Malt! Spielt! Malspiele mit euren Kindern.

Kinder können noch spielend malen. Warum das so wertvoll ist.

Malt ihr noch? Unbeschwert, einfach drauflos? Super! Und eure Kinder, lasst ihr sie so malen? Spielend, unbekümmert, und ohne Angst vorm Ergebnis, weil es „nicht schön“ werden könnte. Erwachsenen-Ängste und Hemmungen, geprägt von Normen und Erfahrungen aus der eigenen Kindheit. Kinder malen noch anders: Mit viel Fantasie, Kreativität und Spaß am selbst Gestalten, spontan und frei. Jedes Kind auf seine Weise. Glückliches Malen. Was ihr dazu beitragen könnt, damit eure Kids stolze und glückliche kleine Maler und Malerinnen sind und bleiben: Schaut euch meine Tipps dazu aus dem Praxisalltag an. Damit das Malen so lange wie möglich ein Spiel bleibt für eure Kinder!

Das Tornadowasser.

Tom malt. Kräftige Temperafarben, schwarz, Goldpigmente… er wäscht seinen Pinsel im Wasserglas aus… und entdeckt den Tornado darin! So was Schönes! Schade wäre es gewesen, hätte man das Wasser, weil’s dreckig ist, ganz schnell weggeschüttet. Inspiration aus dem Wasserglas. Spielend weiter malen.

Ich kann nicht malen!

Ihr erinnert euch an die Schule, Kunst, BK, Malunterricht? Es gab Noten auf ‚Kunst‘! Öfter mal falsch gemalt? Die einen mehr, die anderen weniger. Erfahrungen, die hängen bleiben. Wer von euch kann noch unbedarft drauflosmalen? Unbeschwert nach Herzenslust, unangepasst, ohne Versagensängste? Nur Pinsel, Farben, viel Papier und Fantasie. Bilder entstehen lassen. Lust drauf?

„Ich kann nicht malen!“ Dass ist oft die erste Reaktion unserer erwachsenen Patienten in der Therapie, wenn wir ein Mal-Event anbieten. Leider reagieren manchmal auch Kinder schon so.
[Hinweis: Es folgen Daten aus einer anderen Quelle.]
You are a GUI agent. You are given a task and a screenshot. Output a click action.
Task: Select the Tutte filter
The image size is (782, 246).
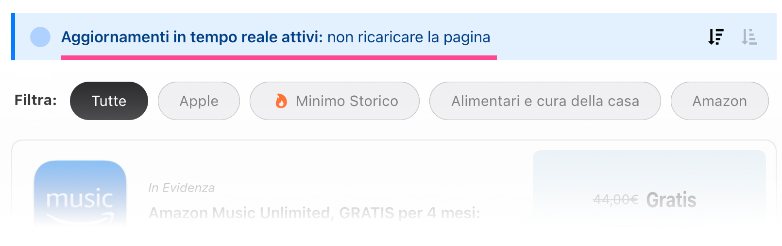pos(109,101)
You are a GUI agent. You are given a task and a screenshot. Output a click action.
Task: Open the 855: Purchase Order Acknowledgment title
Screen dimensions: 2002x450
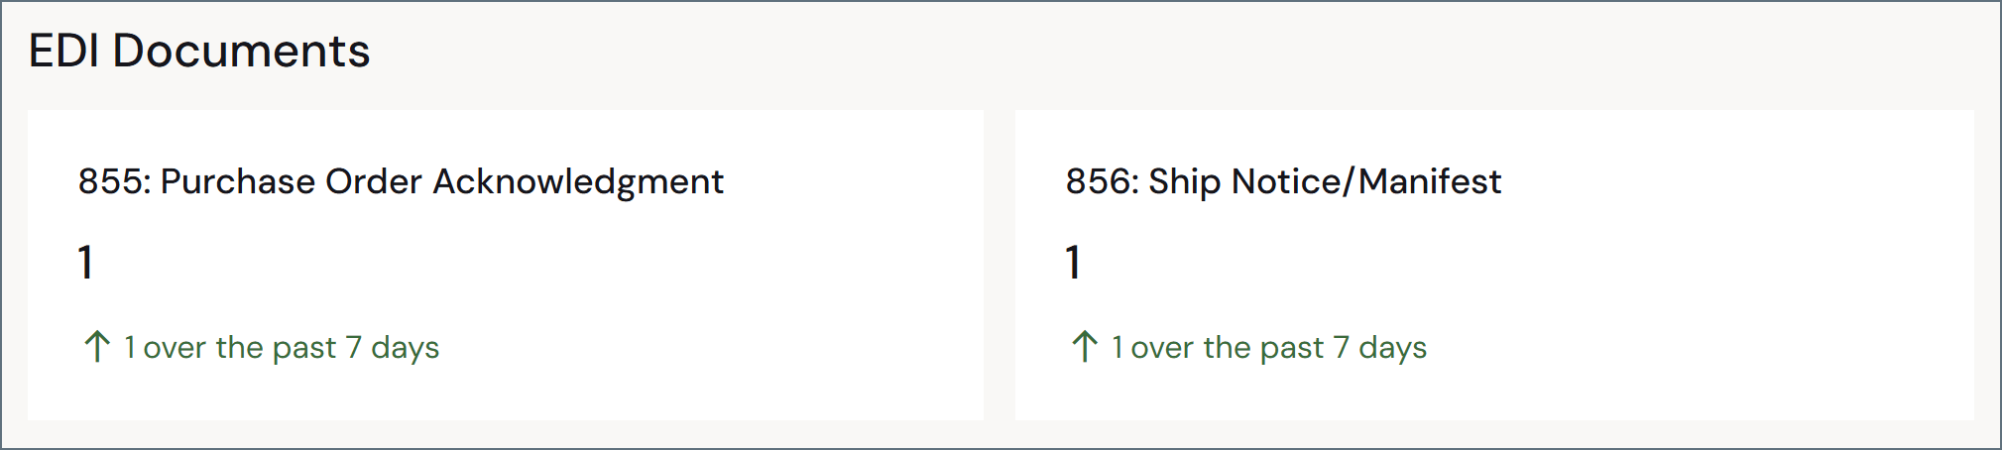[401, 182]
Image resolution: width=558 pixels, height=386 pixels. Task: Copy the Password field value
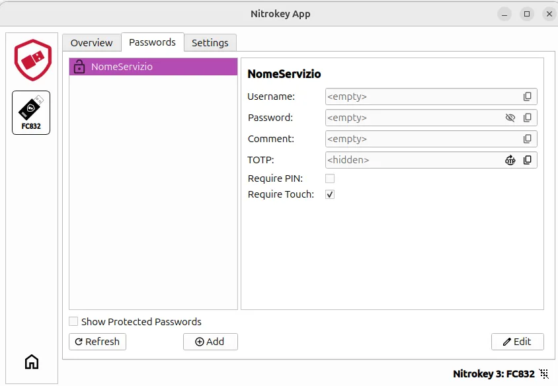[x=527, y=118]
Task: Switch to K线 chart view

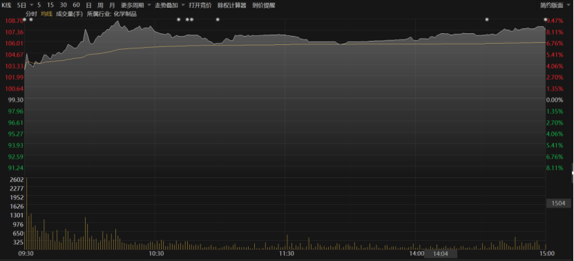Action: coord(7,6)
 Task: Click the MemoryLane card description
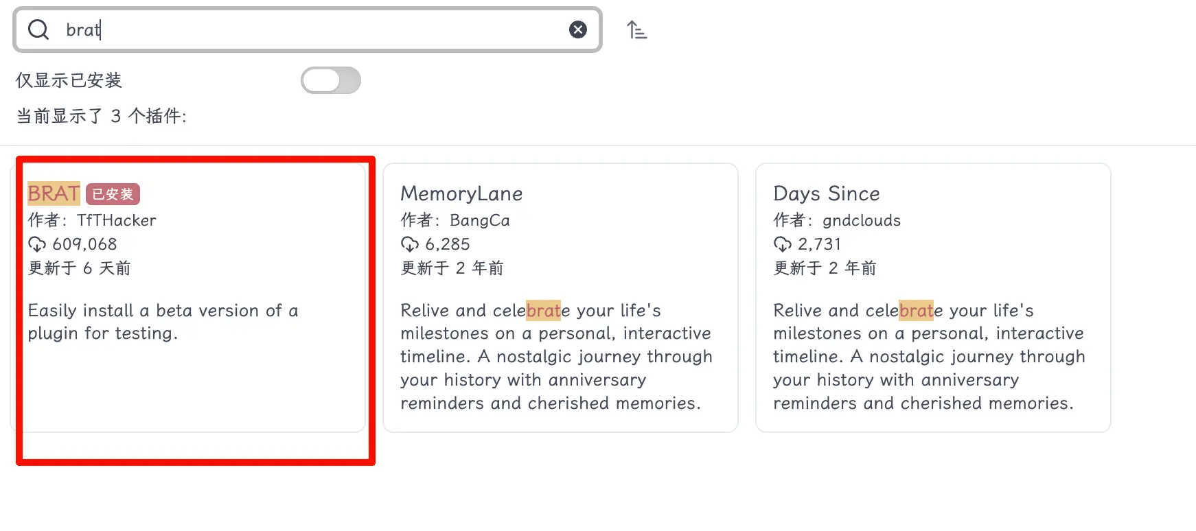pyautogui.click(x=556, y=357)
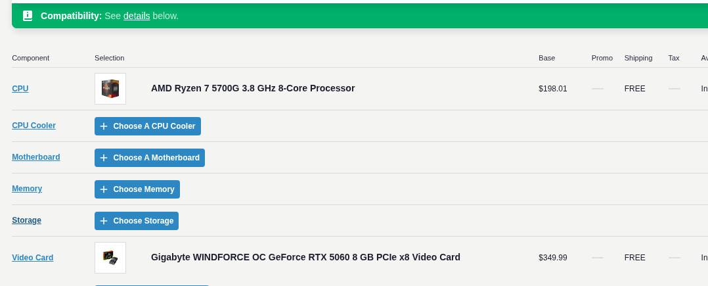
Task: Click the $198.01 base price
Action: pos(552,89)
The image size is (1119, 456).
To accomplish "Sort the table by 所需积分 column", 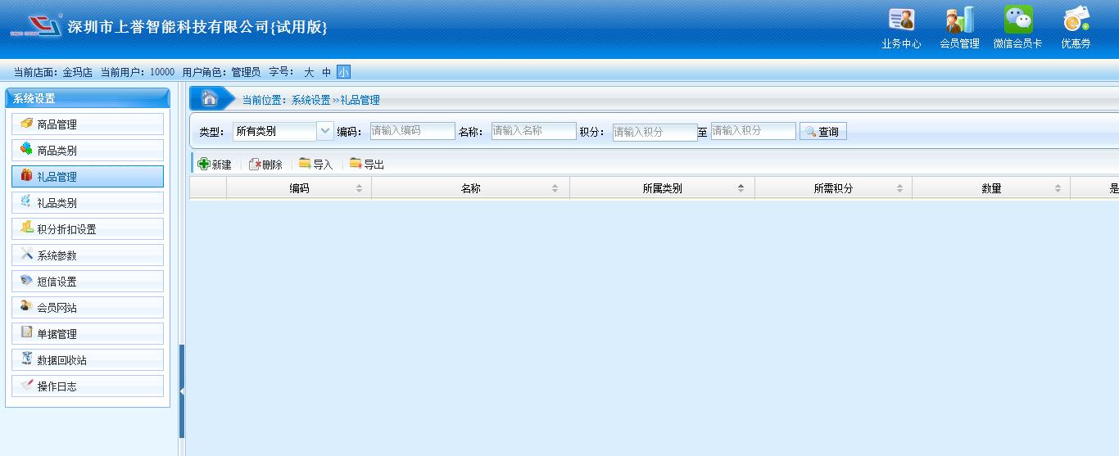I will pyautogui.click(x=833, y=188).
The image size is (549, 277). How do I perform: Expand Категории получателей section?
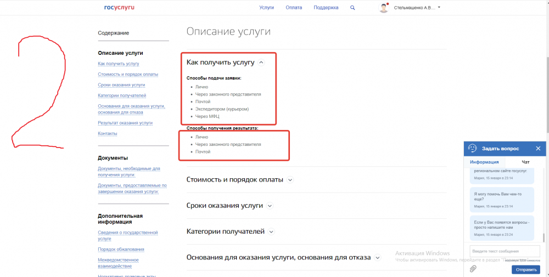pyautogui.click(x=271, y=231)
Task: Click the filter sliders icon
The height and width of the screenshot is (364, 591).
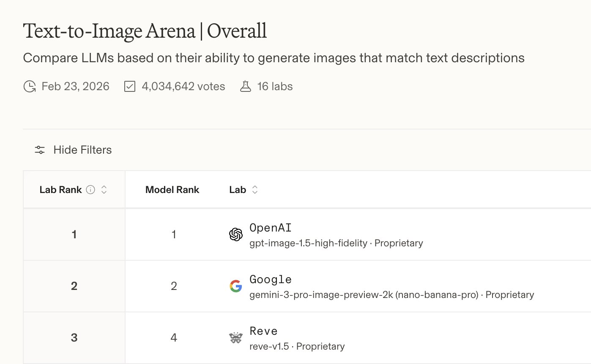Action: coord(40,150)
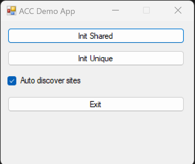Viewport: 195px width, 164px height.
Task: Click the Init Unique button
Action: pos(96,58)
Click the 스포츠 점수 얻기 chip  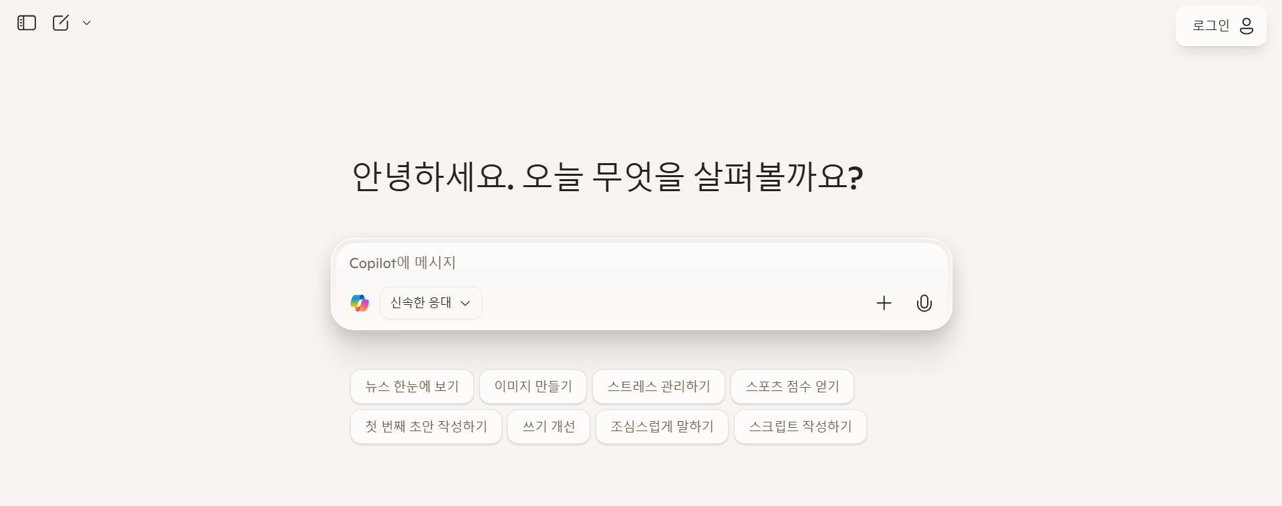click(791, 386)
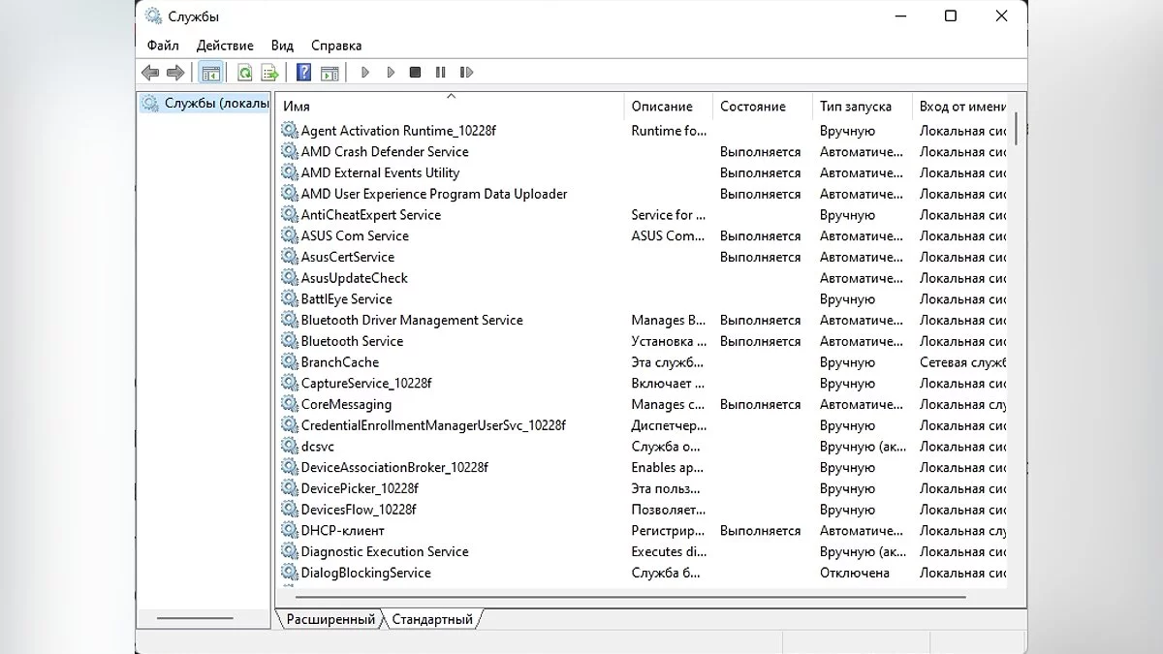Toggle the console tree pane button

tap(210, 73)
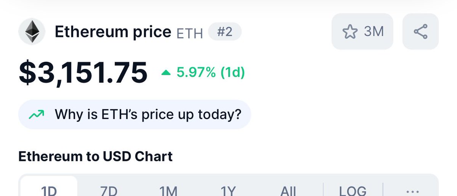Image resolution: width=457 pixels, height=196 pixels.
Task: Click the Ethereum diamond logo icon
Action: 32,32
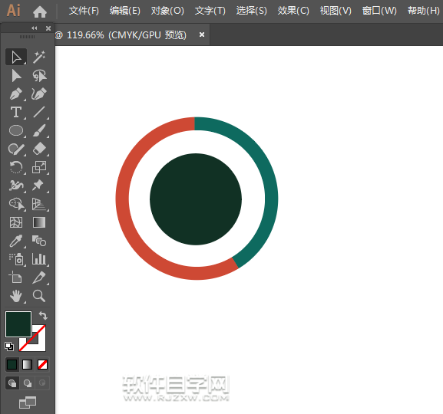
Task: Enable Draw Behind mode
Action: [28, 383]
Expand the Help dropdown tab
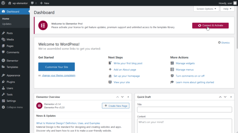The height and width of the screenshot is (133, 238). tap(227, 9)
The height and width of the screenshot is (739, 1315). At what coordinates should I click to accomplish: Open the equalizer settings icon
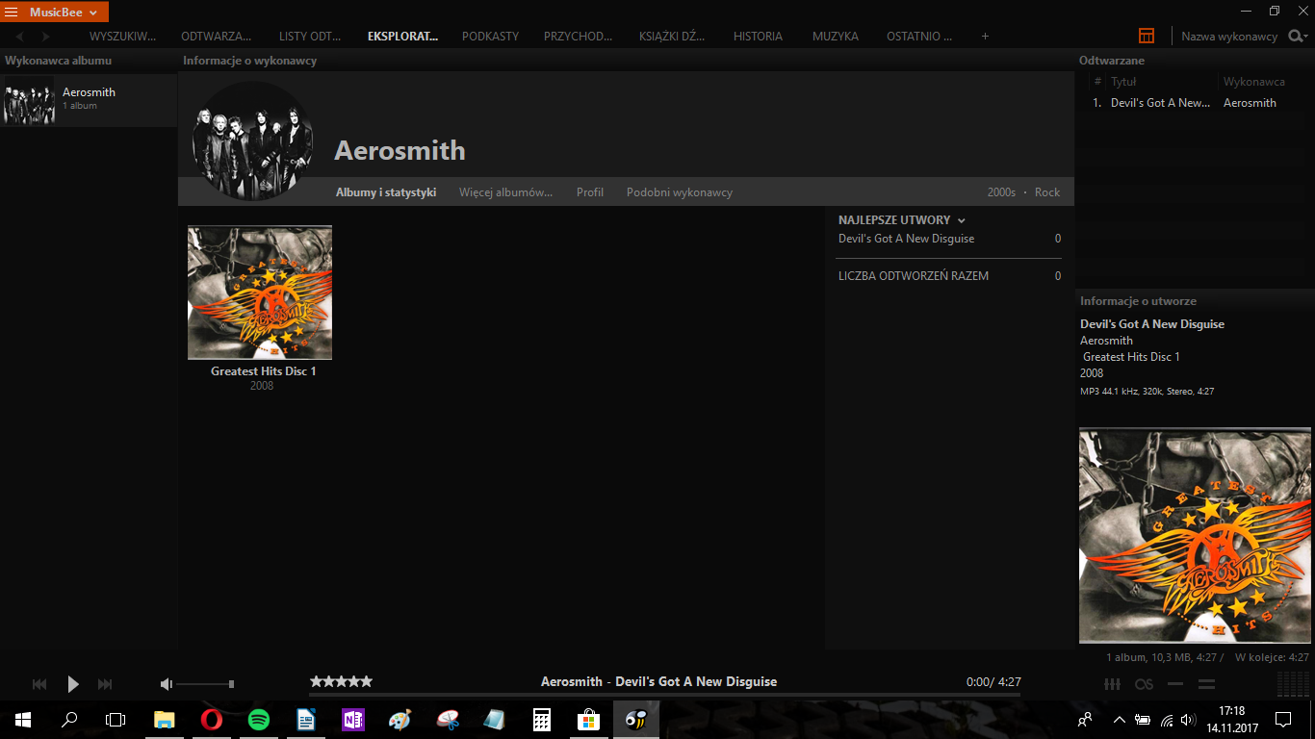pos(1112,684)
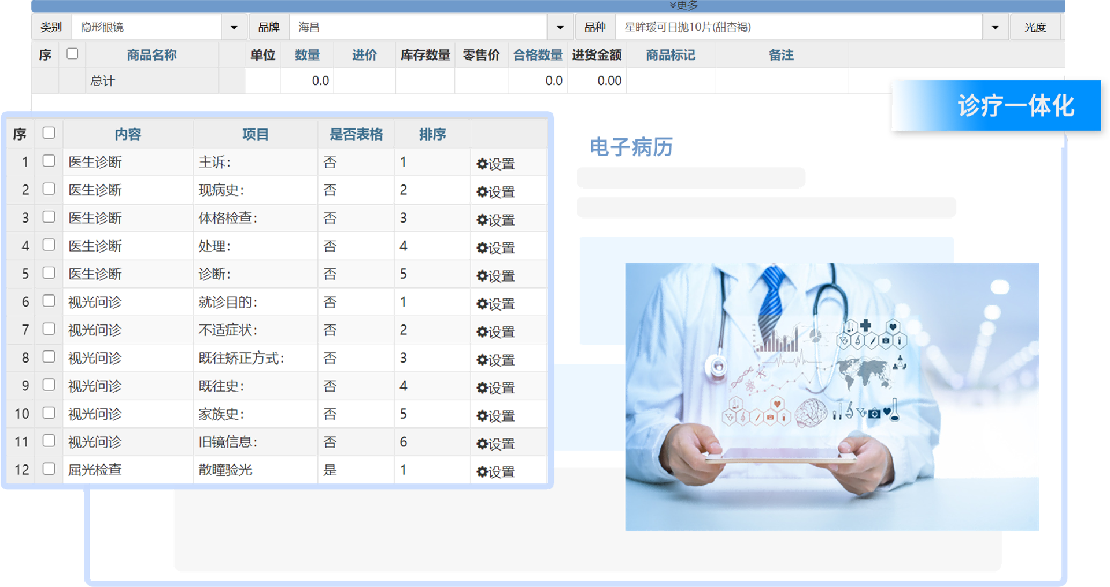Open settings for the 散瞳验光 row
Viewport: 1110px width, 587px height.
coord(495,472)
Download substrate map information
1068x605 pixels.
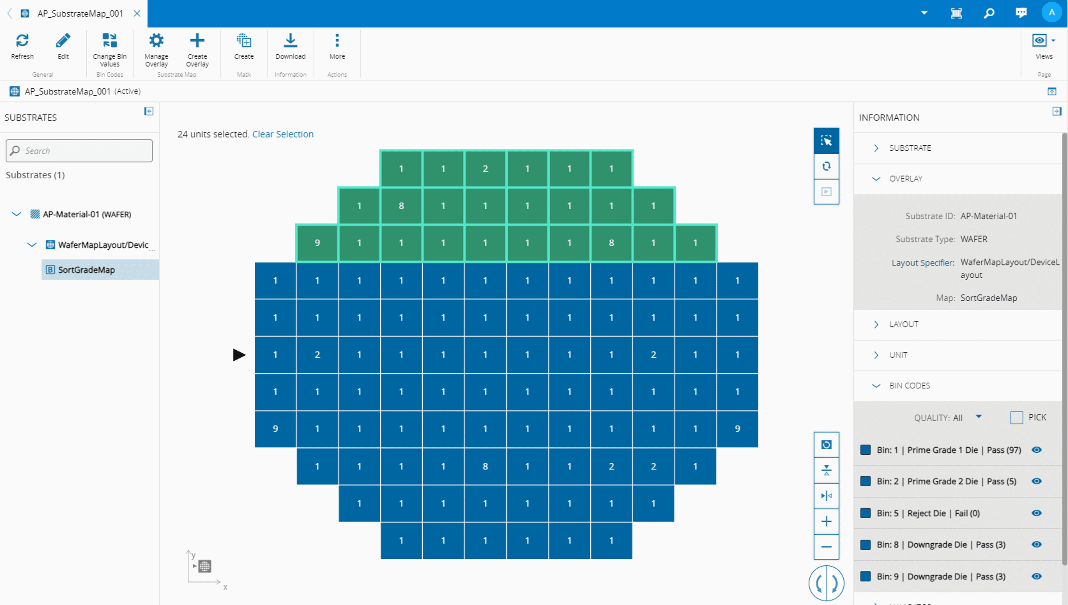290,41
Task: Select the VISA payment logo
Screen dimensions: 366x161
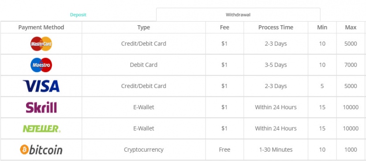Action: 41,86
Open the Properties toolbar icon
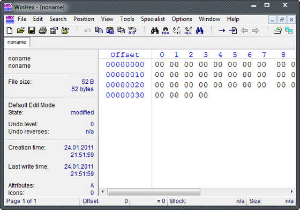 pos(54,30)
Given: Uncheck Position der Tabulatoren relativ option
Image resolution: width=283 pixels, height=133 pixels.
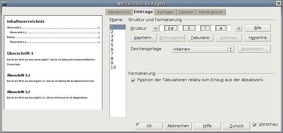Looking at the screenshot, I should point(133,80).
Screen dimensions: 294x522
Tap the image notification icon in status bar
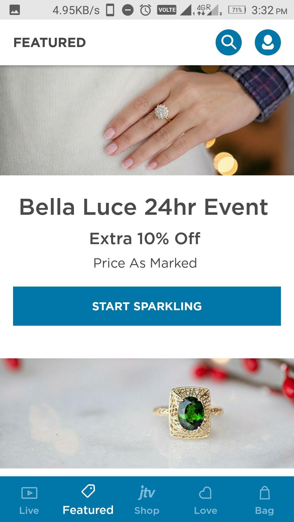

Eltern, Erzieher, Lehrer, die wohlmeinend (gehen wir freundlich davon aus) Kids mit ihren Vorstellungen vom richtigen Malen genormt haben. „Ein Haus hat Fenster.“, „Du hast ja über die Begrenzungen gemalt!“, „Ich zeig dir jetzt mal, wie man Vögel malt.“, „Der Himmel ist nicht gelb!“, „Du kannst Menschen doch viel schöner malen!“, „Das ist nur Gekritzel!“. Viele von euch haben wahrscheinlich ähnliche Erinnerungen aus ihrer Kindheit. Und einige haben dadurch den Spaß am Malen verloren. Gebt ihr das auch an eure Kinder weiter, ohne groß drüber nachzudenken?

Malen kann ein Spiel sein!

Denkt euch dazu zurück in die Kindheit. Erinnert ihr euch an lange Spieltage draußen, in der Wohnung bei Regen, alleine, mit Geschwistern, Freunden? Ohne Vorgaben, Regeln und – ohne Erwachsene. Wenn Kinder losgelöst, ganz aus sich heraus spielen, dann geht es nur darum, was gerade passiert und was als nächstes kommt. Aus einem entwickelt sich das andere. Das ist alles. Das ist frei. Genau so kann auch Malen sein. Malen als eine Spielwelt, in die man abtauchen und drumherum alles vergessen kann: Das Flow-Erlebnis!!! Aktiv sein, vollkommen versunken in der Gegenwart, von Augenblick zu Augenblick. Solange, bis… „So. Fertig!“

SPIELEN. Ein bisschen Ergotherapie-Fachsimpelei:

Tätigkeit, die ohne bewussten Zweck zum Vergnügen, zur Entspannung, aus Freude an ihr selbst und an ihrem Resultat ausgeübt wird.

Google Wörterbuch

Freies, unkontrolliertes Spielen, rein aus der Fantasie heraus, mit eigenen Ideen, fehlt vielen Kindern. Wenn Erwachsene in der Nähe sind, kommen schnell mal die ‚guten Vorschläge‘, wie man es besser machen könnte. Oder die Kids spielen mit Spielzeug, das ihnen den Spielverlauf vorgibt, gar keine Wahl lässt. Das fängt schon von klein auf an mit dem ‚Activity Center‘ für Babys. Spielen auf Knopfdruck. In extremer Form sind das alle digitalen Spiele. Der Weg des ‚Spiels‘ ist vorgegeben: Es soll ein Erfolg dabei rauskommen. Aber, wenn Kinder frei spielen können, dann machen sie das ohne jeglichen Gedanken ans Ergebnis!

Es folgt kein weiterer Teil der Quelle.